The Bear – Carmy’s fine-dining spinoff of his family sandwich shop, The Original Beef of Chicagoland – has two months to live. This “parachute” offered by Uncle Cicero (Oliver Platt) and Uncle Computer (Brian Koppelman) means things must change. However, their culinary revolution might be scuppered by Carmy’s partner, Sydney (Ayo Edebiri), who has been offered a chef de cuisine role in a brand-new kitchen. It presents an agonising choice. According to her, The Bear is “legitimately full of crazy people”, who include business manager Sugar (Abby Elliott), sandwich hatch operator Ebraheim (Edwin Lee Gibson), and irrepressible handyman Fak (Matty Matheson). As they do business this season, a clock in the kitchen counts them down, hour-by-hour, to the moment when Carmy’s dream of running his restaurant, marshalling his brigade, must end.
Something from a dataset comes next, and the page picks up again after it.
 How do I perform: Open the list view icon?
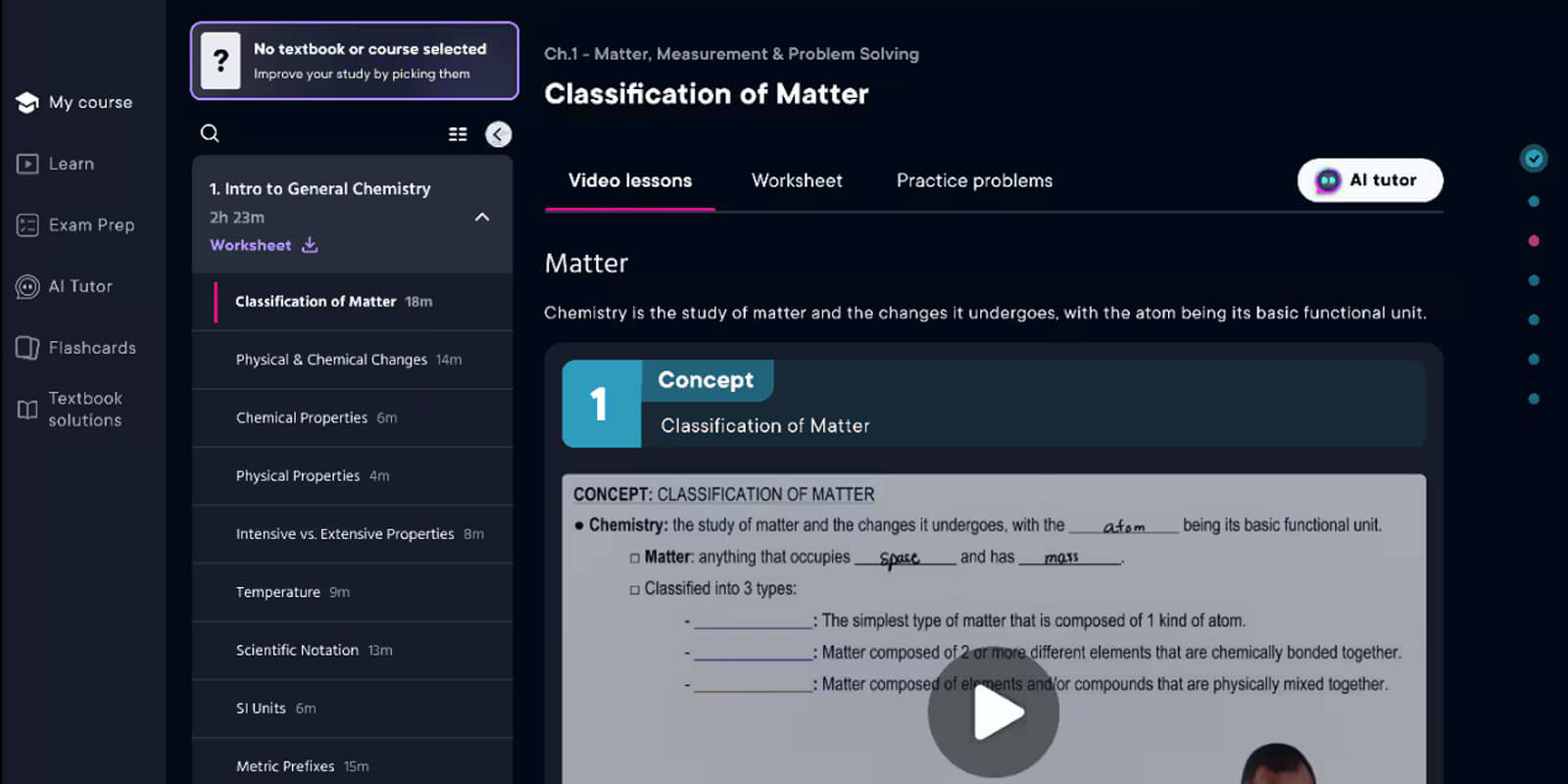point(458,134)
Much has been made of the way that The Bear has changed since its debut in 2022. Initially marketed as a dark comedy set in the frenetic – and deeply stressful – world of chefs, the past couple of seasons have marked a clear departure from that. The tone has become more overtly dramatic, the aesthetic more elevated. As Carmy has left behind the sandwich business, opting instead for tasting menus with fluorescent foams and edible flowers, the show has done something similar. Making a mockery of its repeated nominations in comedy categories at the Emmys, the third season was almost laugh-free. As a result, something of the original appeal of the show was lost. Its creator, Christopher Storer, seems conscious of that here, as he tries to steer it back towards a balance of comedy and tragedy.
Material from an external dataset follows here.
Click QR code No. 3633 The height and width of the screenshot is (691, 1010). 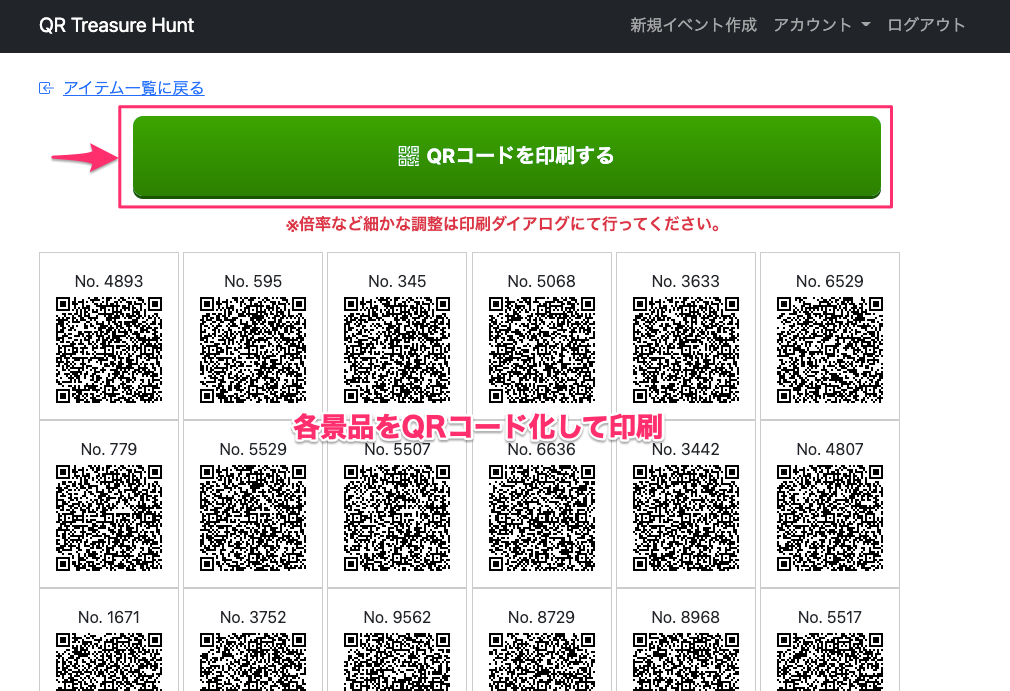(685, 349)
He’s aided by his superb cast, not least Edebiri, who has become a certified TV all-star through this role. As Carmy’s volcanic vulnerability schtick starts to wear thin, the hopes, dreams and fears of his protégé take centre stage. “Sometimes we are mean to the people we care about the most,” she counsels an 11-year-old, as she weighs the prospect of abandoning The Bear. Ebon Moss-Bachrach, too, does more sterling work as maître d’ Richie, bringing continued pathos and some of the series’ funniest lines (his attempts to rouse the troops with pre-service speeches are simple but effective comedy). Around the established company, Storer has arranged an amazing constellation of guest stars: Josh Hartnett, Jamie-Lee Curtis and John Mulaney return, while there are new roles for the likes of Brie Larson, Rob Reiner and Kate Berlant.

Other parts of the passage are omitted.